**AIM OF THE EXERCISE:** Report the lines of the material that carry the string "agent".

**MATERIAL PROVIDED:**
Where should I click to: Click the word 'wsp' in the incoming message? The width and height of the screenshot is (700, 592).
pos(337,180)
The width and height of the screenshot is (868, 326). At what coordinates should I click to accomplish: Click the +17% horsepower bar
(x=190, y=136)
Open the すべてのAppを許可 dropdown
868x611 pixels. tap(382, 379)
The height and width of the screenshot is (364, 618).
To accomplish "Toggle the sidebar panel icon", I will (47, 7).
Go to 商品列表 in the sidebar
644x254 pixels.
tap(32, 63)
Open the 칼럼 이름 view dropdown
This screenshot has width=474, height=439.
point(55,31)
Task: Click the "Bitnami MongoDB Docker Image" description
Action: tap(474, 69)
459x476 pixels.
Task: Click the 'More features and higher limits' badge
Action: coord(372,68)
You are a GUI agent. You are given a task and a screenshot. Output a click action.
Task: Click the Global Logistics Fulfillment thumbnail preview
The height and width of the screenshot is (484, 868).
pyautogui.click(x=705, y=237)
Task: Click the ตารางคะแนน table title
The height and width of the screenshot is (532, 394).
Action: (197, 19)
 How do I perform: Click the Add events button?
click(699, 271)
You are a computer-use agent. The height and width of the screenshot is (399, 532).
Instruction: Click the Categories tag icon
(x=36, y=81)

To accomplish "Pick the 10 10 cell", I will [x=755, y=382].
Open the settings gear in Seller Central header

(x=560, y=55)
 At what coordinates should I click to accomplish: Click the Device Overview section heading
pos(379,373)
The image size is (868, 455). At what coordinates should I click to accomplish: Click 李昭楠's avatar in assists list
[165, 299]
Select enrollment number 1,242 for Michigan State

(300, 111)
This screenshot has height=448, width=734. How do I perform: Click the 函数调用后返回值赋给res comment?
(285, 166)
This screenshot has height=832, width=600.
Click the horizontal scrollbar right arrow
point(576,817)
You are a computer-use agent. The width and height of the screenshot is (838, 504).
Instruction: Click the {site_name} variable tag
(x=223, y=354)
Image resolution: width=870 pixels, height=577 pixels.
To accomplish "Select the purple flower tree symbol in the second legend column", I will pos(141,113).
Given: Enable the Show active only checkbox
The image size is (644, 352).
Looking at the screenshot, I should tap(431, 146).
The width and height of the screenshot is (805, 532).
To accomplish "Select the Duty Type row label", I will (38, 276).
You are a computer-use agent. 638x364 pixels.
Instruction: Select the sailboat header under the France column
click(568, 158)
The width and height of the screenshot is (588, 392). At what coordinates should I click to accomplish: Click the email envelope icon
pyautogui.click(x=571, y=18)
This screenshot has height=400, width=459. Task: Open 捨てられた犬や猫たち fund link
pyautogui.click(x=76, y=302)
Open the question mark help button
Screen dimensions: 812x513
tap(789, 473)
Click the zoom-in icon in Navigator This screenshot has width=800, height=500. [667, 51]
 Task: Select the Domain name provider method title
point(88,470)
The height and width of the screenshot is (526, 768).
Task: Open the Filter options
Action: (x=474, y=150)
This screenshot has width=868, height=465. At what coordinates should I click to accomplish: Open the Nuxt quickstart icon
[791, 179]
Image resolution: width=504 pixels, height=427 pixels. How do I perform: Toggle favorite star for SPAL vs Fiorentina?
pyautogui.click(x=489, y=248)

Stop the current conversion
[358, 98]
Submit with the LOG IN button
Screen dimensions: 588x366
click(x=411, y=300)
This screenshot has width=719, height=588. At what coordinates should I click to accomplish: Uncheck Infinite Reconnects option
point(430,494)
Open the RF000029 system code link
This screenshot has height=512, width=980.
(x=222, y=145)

**PROBLEM SOLUTION:**
You are a GUI agent. You are given a task and a screenshot. Output a click action.
You are a computer-use agent. The height and width of the screenshot is (399, 532).
You are a computer-use agent. The width and height of the screenshot is (838, 504).
You are a computer-use agent. 638x364 pixels.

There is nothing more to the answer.